◆ WHAT IS NEEDED
Print the data below exactly, but only the lines from the one containing "Screen dimensions: 950x684" down to the one containing "Focus the SUBJ1234, Solar Cells search field", inclusive.

Stored records
-------------------------

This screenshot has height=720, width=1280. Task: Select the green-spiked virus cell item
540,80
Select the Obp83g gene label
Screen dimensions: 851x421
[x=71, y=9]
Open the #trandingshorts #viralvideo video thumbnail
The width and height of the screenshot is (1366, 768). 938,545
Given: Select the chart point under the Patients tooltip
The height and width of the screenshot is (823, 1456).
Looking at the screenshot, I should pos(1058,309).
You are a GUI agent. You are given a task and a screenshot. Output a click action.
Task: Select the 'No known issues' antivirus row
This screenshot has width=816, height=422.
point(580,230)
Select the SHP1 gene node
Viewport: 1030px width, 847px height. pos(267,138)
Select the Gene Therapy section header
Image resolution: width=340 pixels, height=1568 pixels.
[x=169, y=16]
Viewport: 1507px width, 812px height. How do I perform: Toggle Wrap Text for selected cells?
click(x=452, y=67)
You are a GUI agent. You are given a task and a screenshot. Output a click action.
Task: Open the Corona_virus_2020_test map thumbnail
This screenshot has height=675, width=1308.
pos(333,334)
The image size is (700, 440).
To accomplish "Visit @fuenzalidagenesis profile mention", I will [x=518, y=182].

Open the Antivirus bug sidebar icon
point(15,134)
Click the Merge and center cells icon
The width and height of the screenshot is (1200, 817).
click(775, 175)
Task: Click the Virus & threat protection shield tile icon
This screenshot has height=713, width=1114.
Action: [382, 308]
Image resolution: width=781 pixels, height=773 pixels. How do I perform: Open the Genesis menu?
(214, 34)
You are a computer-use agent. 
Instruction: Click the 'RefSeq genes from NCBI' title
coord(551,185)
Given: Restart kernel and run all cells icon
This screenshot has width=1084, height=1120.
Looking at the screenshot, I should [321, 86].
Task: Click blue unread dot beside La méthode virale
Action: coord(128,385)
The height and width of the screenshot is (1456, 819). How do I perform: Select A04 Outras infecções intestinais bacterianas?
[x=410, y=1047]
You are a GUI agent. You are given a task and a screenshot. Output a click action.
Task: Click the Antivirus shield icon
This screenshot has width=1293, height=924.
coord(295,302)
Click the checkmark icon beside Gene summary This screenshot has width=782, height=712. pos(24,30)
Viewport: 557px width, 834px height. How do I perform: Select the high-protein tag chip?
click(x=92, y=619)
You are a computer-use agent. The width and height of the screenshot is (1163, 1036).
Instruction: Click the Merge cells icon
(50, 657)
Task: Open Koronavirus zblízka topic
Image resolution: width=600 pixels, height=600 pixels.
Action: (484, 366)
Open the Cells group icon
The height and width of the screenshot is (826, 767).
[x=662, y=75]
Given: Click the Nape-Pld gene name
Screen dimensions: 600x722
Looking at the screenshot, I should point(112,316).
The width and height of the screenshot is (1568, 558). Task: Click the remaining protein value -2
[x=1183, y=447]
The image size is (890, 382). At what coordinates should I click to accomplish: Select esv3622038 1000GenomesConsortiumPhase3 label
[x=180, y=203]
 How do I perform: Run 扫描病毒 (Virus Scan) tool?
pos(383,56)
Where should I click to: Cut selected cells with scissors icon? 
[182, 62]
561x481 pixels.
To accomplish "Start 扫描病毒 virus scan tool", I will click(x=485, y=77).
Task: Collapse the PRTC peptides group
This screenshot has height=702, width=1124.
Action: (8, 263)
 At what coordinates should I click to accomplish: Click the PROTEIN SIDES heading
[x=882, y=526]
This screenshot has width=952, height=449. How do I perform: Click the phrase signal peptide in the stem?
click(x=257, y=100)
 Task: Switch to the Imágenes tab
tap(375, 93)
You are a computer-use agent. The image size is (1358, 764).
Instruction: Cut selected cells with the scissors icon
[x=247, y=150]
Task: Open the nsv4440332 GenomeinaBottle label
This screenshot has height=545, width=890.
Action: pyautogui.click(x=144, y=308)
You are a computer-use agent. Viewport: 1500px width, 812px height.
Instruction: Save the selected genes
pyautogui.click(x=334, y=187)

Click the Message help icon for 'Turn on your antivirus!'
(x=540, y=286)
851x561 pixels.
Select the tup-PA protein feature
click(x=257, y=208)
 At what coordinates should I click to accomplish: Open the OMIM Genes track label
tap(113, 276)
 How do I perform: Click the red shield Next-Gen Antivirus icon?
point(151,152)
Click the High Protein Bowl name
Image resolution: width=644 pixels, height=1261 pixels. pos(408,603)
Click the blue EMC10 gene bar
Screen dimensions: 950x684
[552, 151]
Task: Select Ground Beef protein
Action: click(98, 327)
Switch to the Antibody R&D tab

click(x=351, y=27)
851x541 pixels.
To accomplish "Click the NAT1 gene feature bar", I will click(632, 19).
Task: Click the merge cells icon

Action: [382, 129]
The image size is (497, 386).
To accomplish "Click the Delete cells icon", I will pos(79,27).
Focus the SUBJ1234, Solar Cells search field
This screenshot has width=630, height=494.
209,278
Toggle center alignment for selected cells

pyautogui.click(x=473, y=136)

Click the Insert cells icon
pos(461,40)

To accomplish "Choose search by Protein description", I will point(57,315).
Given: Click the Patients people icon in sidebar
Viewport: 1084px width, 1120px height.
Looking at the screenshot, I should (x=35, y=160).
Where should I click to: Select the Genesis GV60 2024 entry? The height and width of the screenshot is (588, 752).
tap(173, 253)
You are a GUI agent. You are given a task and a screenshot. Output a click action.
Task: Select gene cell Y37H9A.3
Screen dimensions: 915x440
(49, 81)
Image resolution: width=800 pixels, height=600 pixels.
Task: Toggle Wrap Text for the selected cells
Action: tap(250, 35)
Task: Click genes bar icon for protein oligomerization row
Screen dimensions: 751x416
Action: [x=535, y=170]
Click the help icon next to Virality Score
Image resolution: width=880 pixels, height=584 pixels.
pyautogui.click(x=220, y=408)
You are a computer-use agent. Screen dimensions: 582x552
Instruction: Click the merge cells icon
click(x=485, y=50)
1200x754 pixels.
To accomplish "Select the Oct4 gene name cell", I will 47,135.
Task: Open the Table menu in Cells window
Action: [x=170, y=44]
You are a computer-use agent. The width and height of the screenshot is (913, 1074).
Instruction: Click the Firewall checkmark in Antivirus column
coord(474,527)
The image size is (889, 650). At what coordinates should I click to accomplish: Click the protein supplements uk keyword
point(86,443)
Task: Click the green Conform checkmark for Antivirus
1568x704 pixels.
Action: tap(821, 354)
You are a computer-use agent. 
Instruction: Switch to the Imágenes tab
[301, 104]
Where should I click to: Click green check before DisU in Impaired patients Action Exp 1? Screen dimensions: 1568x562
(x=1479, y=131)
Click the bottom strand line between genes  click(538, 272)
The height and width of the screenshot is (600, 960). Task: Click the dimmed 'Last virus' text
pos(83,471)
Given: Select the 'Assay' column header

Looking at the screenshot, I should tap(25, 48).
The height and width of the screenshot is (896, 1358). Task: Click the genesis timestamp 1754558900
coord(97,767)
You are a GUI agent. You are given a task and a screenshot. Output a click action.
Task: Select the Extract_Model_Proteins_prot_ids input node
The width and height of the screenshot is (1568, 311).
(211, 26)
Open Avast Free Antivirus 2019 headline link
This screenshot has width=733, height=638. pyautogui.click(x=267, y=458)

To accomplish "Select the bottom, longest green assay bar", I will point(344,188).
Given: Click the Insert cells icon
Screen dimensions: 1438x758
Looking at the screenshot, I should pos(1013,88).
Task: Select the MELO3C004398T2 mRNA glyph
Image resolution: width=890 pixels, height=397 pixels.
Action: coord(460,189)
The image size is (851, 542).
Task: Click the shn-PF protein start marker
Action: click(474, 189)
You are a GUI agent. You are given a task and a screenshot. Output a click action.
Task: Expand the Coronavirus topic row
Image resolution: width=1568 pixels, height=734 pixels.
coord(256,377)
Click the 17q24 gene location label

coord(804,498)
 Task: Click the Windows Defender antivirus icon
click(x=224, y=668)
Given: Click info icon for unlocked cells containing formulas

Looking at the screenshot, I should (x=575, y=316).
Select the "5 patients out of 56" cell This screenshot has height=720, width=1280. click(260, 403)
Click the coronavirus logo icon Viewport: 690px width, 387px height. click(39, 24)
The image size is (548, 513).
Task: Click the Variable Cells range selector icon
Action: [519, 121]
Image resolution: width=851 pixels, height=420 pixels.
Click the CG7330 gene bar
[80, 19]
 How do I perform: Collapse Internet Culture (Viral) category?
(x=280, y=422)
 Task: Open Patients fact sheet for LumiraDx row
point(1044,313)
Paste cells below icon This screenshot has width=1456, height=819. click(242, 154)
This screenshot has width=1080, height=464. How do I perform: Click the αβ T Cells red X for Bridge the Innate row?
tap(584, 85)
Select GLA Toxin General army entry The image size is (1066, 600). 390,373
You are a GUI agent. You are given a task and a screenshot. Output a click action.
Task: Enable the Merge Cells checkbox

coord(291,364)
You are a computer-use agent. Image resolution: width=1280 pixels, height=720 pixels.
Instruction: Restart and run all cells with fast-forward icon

-------------------------

◆ SOLUTION FOR THIS PROBLEM
Screen dimensions: 950x684
[552, 151]
Task: Select Ground Beef protein
Action: click(98, 327)
Switch to the Antibody R&D tab

click(x=351, y=27)
851x541 pixels.
To accomplish "Click the NAT1 gene feature bar", I will click(632, 19).
Task: Click the merge cells icon

Action: [382, 129]
The image size is (497, 386).
To accomplish "Click the Delete cells icon", I will pos(79,27).
Focus the SUBJ1234, Solar Cells search field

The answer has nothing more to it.